The first ballots of the 2020 presidential election are headed to voters Friday as North Carolina elections officials begin processing what they expect to be a record number of absentee requests.
More than a half-million absentee ballots have already left elections offices en route to voters who have requested them, a spokesman for the North Carolina Board of Elections said.
More than 643,000 North Carolinians have requested ballots so far this year, and hundreds of thousands more are likely to do so in the 60 days remaining before November’s elections.
That figure far exceeds the previous presidential contest: At this point in 2016, just 38,871 voters had asked for their absentee ballots.

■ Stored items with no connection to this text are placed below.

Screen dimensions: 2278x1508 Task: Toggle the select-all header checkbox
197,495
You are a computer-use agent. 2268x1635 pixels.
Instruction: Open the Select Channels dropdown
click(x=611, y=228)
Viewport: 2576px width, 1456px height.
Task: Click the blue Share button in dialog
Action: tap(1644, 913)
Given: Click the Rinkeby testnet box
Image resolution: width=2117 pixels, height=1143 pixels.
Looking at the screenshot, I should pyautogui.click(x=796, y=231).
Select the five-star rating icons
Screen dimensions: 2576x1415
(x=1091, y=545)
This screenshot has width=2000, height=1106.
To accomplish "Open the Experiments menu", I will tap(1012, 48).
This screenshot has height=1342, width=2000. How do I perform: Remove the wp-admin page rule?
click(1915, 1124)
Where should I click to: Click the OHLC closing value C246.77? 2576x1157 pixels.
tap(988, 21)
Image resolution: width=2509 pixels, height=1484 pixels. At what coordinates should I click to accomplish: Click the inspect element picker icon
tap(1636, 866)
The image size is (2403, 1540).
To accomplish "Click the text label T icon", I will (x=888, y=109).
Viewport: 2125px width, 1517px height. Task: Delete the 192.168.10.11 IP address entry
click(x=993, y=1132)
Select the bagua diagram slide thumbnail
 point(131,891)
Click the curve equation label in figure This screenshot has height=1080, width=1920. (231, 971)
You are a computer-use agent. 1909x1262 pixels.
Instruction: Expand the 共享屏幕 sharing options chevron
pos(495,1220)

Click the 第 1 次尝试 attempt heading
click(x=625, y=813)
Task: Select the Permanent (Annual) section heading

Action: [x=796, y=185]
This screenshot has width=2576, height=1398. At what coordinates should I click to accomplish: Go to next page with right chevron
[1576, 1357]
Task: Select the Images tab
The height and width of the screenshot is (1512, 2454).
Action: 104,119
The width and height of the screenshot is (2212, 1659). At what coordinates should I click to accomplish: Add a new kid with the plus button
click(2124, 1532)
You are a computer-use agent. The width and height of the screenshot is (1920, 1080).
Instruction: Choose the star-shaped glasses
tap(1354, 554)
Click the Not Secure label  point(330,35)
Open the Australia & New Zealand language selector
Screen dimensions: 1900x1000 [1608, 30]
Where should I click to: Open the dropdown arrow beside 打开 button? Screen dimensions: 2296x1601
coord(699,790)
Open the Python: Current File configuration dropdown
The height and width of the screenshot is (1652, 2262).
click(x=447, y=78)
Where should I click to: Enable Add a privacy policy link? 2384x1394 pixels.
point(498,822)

State data shows Democratic voters are requesting ballots at more than three times the rate of Republican voters. Just over 337,000 registered Democrats have requested a ballot, compared with about 103,000 Republicans. Another 200,000 voters who are unaffiliated with either party have asked for mail-in ballots.
The first round of ballots are usually sent to members of the military, North Carolinians who are overseas or those who live somewhere in the rest of the country. Some of those overseas ballots are delivered via email and in previous years some of those who have received emailed ballots return them within hours.
Those sent by email are coded with security measures in a way that prevents multiple votes from being cast.
The global coronavirus pandemic has hastened the already steady move toward more voting by mail. The number of voters who cast ballots by mail has roughly doubled this century, from about 10 percent in the 2000 election to about 21 percent in 2016. More than 24 million people voted by mail in the 2016 elections, according to data compiled by University of Florida political scientist Michael McDonald.
That number is expected to explode this year.
Forty-four million voters in nine states and the District of Columbia will have their ballots automatically mailed to their homes. Another 118 million voters live in 34 states that, like North Carolina, allow no-excuse absentee voting.